Dr Bumphus is the coordinator of the Africana Minor and an associate professor in the Department of Criminal Justice at UTC.

 

Dr. Tom Buchanan joined the faculty of UTC in 2002 after receiving his Ph. D. in sociology from the University of Cincinnati. His research interests include race, class, and gender inequalities in the areas of health, homelessness, work, and organizations. His teaching interests include introductory sociology, social inequality, work, and social statistics.

Dr. Lisa Cothran is a Social and Personality Psychologist who teaches Social Psychology and Personality Psychology.

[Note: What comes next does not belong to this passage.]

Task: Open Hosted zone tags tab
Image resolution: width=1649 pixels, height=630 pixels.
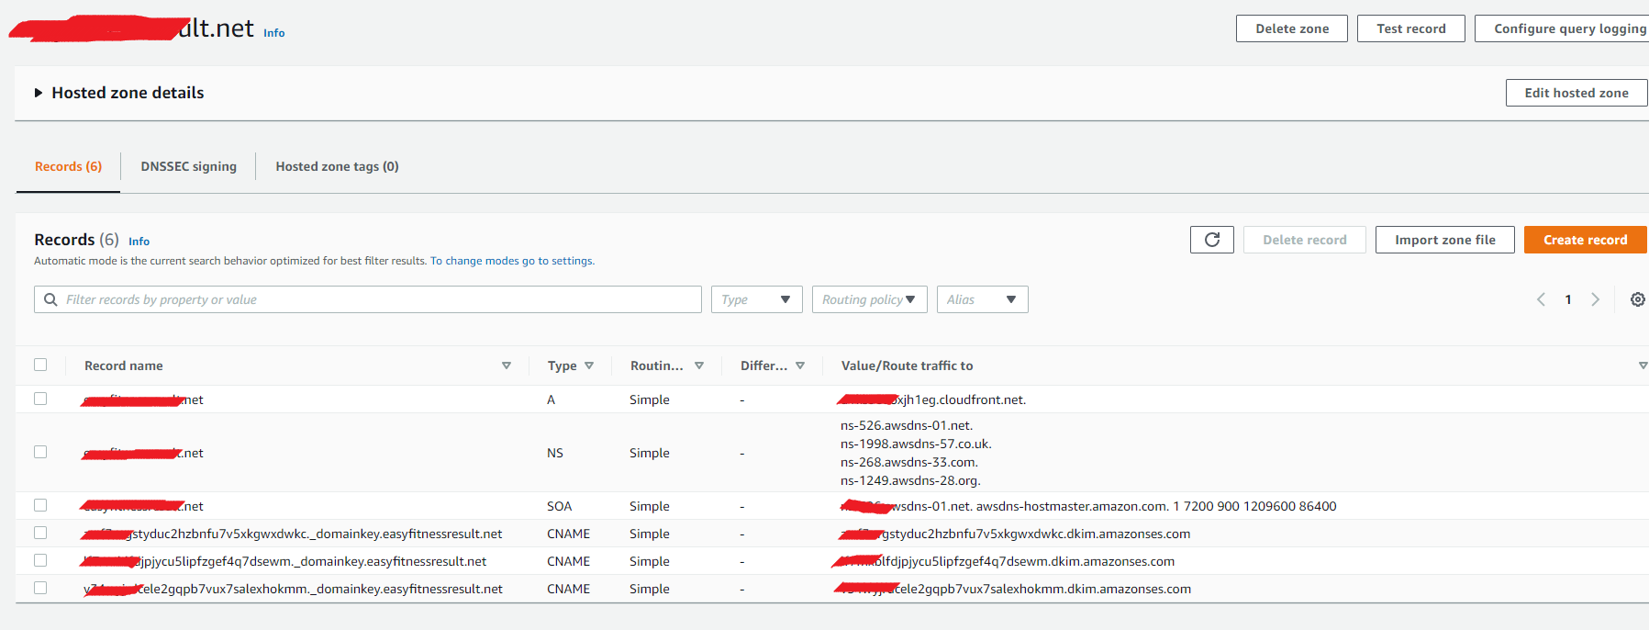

She is preparing to teach Multicultural Psychology, Psychology of the African/African-American Experience and Psychology of Women. A native of Memphis, Tennessee, Dr. Cothran attended Tennessee State University (B.S.) and Washington University in St. Louis (A.M. and Ph.D.).

Lauren Curry is a student board member. She is a senior in Graphic Design with a minor in Public Relations. Lauren will graduate May 2007 and will pursue a Master of Business Administration. She has been a member of the Africana Board since Spring 2005.

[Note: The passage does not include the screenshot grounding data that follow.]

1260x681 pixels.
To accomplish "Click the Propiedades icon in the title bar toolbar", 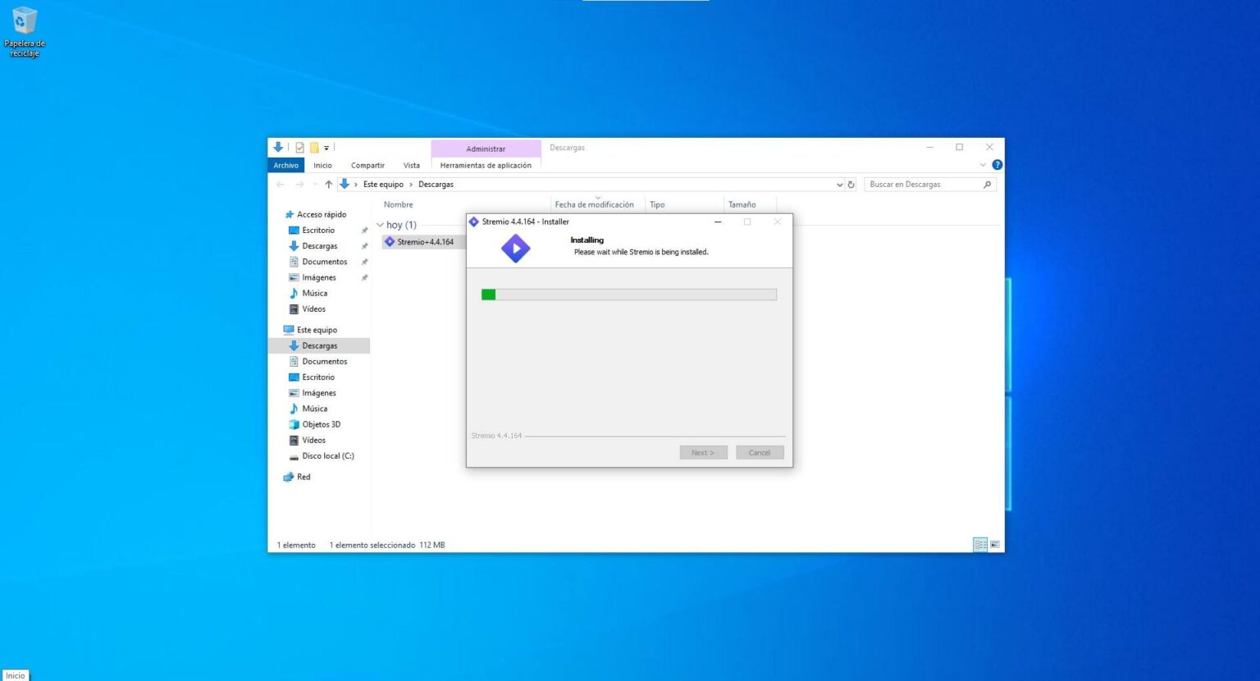I will click(x=299, y=147).
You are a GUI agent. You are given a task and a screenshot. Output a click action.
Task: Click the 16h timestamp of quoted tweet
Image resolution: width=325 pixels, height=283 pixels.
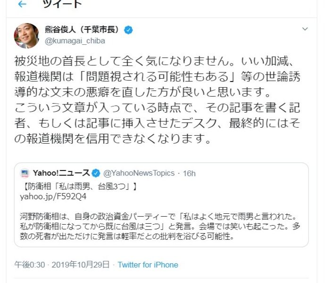coord(189,173)
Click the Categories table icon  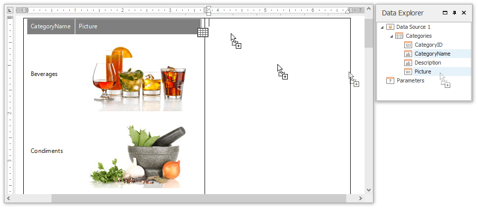coord(399,36)
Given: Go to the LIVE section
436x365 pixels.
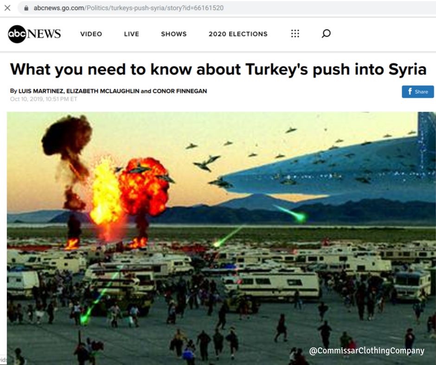Looking at the screenshot, I should pos(132,34).
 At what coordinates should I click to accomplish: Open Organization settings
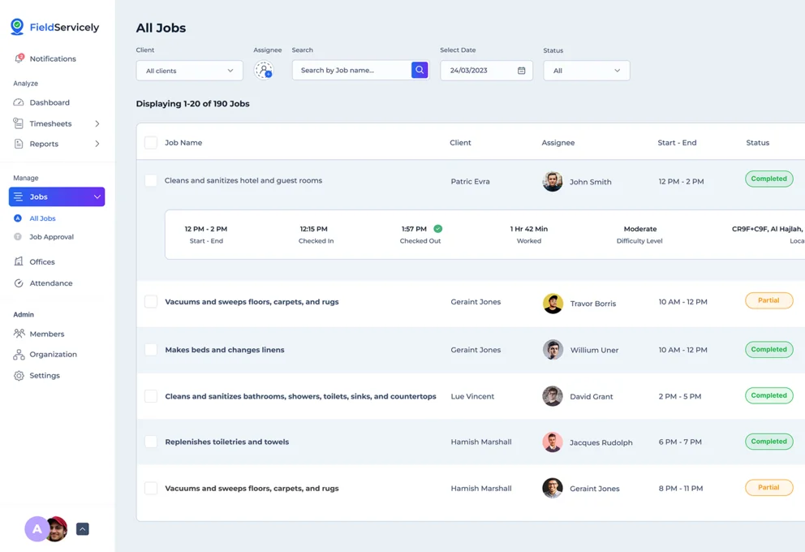53,354
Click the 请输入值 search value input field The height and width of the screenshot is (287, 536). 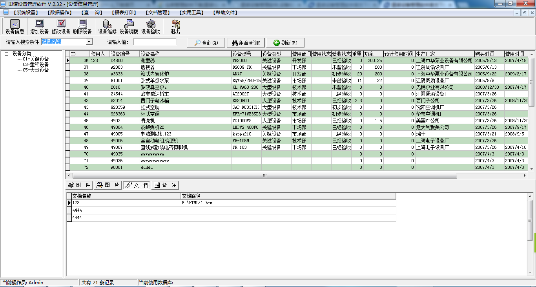click(x=155, y=42)
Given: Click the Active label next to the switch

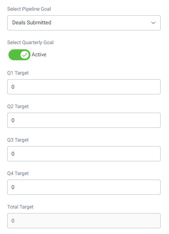Looking at the screenshot, I should point(39,55).
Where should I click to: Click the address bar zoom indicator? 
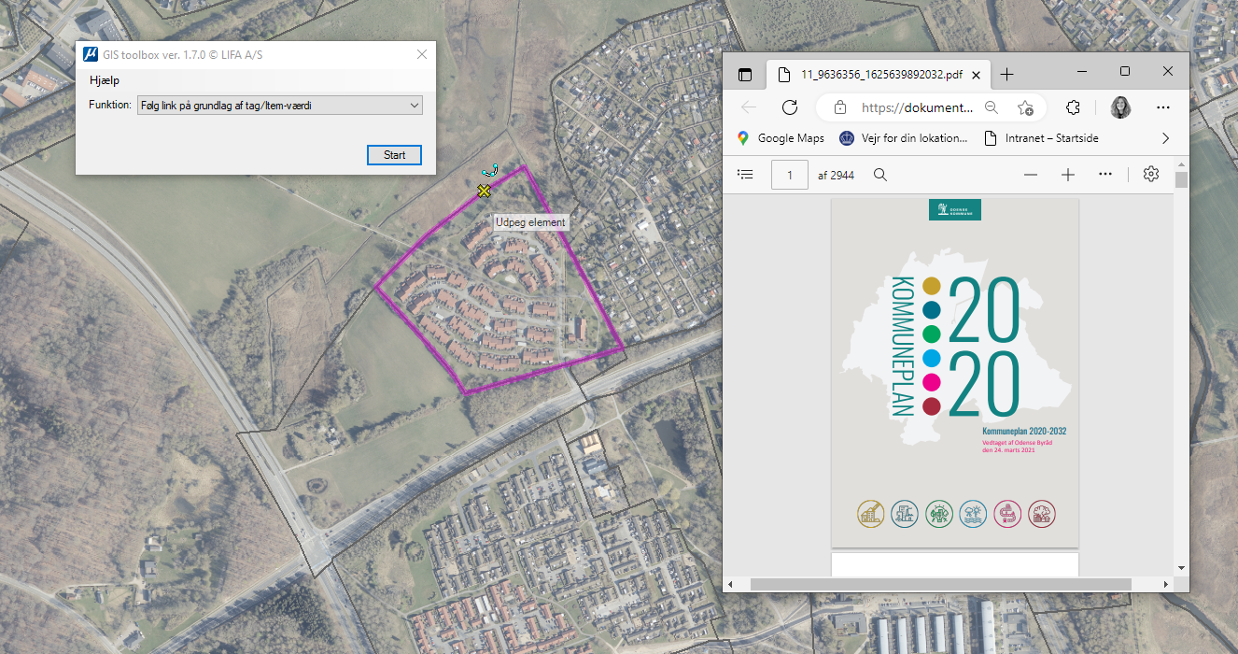pos(992,107)
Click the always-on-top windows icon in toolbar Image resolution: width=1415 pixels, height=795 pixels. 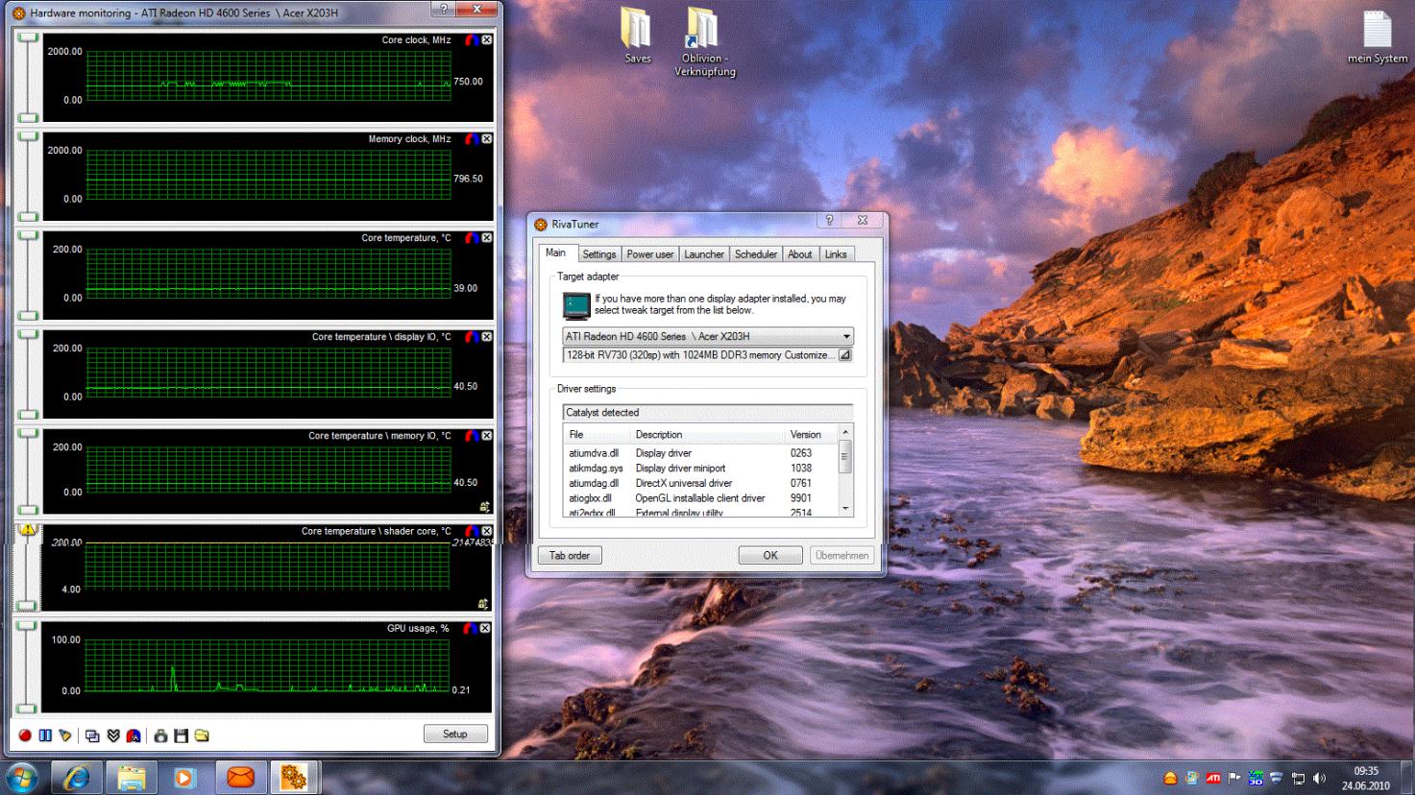[92, 735]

Dr. Elizabeth Gailey is an Associate Professor in the Dept. of Communication at UTC, where she teaches upper-division media theory, research, and writing courses. Adopting a cultural studies approach to media research, she is interested in media construction of gender, social movements, and issues. Her book, Write To Death: News Framing Of The Right-To-Die Conflict From Quinlan’s Coma To Kevorkian’s Conviction, was published by Praeger Press in 2003. Recent work has focused on advertising images of women and religious symbology, and she is currently preparing a book chapter tentatively titled, “Hot Bodies and Cool Spectatorship: Televisual Cues and Audience Involvement in Reality Cosmetic Surgery Shows."

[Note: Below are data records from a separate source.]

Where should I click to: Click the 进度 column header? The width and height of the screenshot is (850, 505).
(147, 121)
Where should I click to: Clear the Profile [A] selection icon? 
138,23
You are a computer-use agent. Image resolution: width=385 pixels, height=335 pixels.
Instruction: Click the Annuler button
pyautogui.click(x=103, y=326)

Dr. Gale Iles is an Assistant Professor at the University of Tennessee-Chattanooga.  She earned her doctorate degree in 2006 at the University of Nebraska-Omaha.  Her research area lies in sentencing practices, particularly the identification and examination of unwarranted sentencing disparities.  She has also done work in the area of comparative criminal justice systems and has traveled to over 28 different countries throughout Europe, Asia, Africa, Australia, North America and the Middle East.  Dr. Iles is currently working on a project that compares sentencing decisions and outcomes in American Territories to that of the U.S. Mainland.

Dr. Victoria Steinberg Contemporary Francophone African Cinema explores the uses of cinema in post-colonial Africa both as a means to convey local culture, both past and present, in an effort to reach both Africans themselves and the West as well as a tool to express current conflicts.  Thus African cinema looks both inward and outward, both forward and back.  It at once seems to seek to define culture as it expresses it.  By bracketing the course to cover only Francophone Africa, we need learn only limited history of the colonial presence and therefore can spend more time on African culture itself.

Dr. Steinberg enjoys studying African cinema.  In 1997, she had the opportunity to meet several African filmmakers at a conference at Michigan State University. Among them, Jean Marie Teno and Bassek va Kobhio from Cameroon, Djibril Diop Mambéty (the grand fatherand sage of francophone African cinema) and Ousman Sembène from Senegal and Cheick Oumar Sissoko of Mali, whom she got to hear talking among themselves about filmmaking, filmmaking and distribution in Africa, storytelling and funding of films, in addition to discussing the films that they had made and brought with them.  While the highlight of her study of francophone African cinema, Dr. Steinberg continues to present papers and articles on these films, even applying for a National Endowment of the Humanities workshop in June, 2005 in Senegal.